Obama "wants" to create jobs.

However, he doesn't want current businesses to become "too big".
Yet, he wants to propose a "jobs" bill. *I know Gunner will correct me on this, but isn't this the 4th so-called jobs plan?*

BTW, competition will always be there. Verizon, and Sprint has a huge following.



You put quotations around the word "wants". You don't believe Obama wants more job creation? You think he likes the sound of 9% unemployment on his watch?

Don't see how being against companies being too big is all of a sudden a bad thing. More companies and competition seems to suggest more jobs and more places to work.















With that being said, lets be honest. ATT is based in Texas. Texas getting more jobs *not minimum wage*. This is purely political. This has nothing to do with consumers because if ATT really wanted to rip off consumers, they would have raised rates even before the deal. The Justice Department's logic is flawed. Besides, when did Obama start caring about consumers?

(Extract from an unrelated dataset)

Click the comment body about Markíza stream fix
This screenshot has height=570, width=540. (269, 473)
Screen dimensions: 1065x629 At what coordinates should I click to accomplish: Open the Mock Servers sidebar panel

Last time I checked, gas is still fucking high. We don't see his bullshit administration doing shit about that.

OH yea, he will be a one term president, and I will be voting for the opponent.


I'm done....

Political? I know you enjoyed the past President who openly, and illegally, turned the Justice Dept into a political arm of his Administration but that doesn't mean everyone thinks like Bush/Rove.
AT&T could raise rates but they're in a very competitive field so that would be smart.
If they can create 5k jobs, why not just do it anyway? Hell, that' probably 4k more customers for them.

Obama doesn't care about consumers? Okay. You see someone running on the Republican ticket that does? I don't see any in Washington now since they were unanimously against the Consumer Protection Agency and dead set against the popular Elizabeth Warren running it.
 
If all they are talking about is 5000 jobs we should boycott them for disrespecting us thats a joke. It's like they know the public expectations have been lowered to almost nothing.
 
The proposed merger would have put three quarters of the US cell phone market in the hands a single company and eliminated tens of thousands of union jobs with good benefits --- AT&T's workforce is unionized, T-Mobile's is not, so guess which ones would be fired. It would have led to immediate hikes in cell phone bills for tens of millions in an election year, as the new company would simply pass the bill for the acquisition to the public, with no improvement in service at all.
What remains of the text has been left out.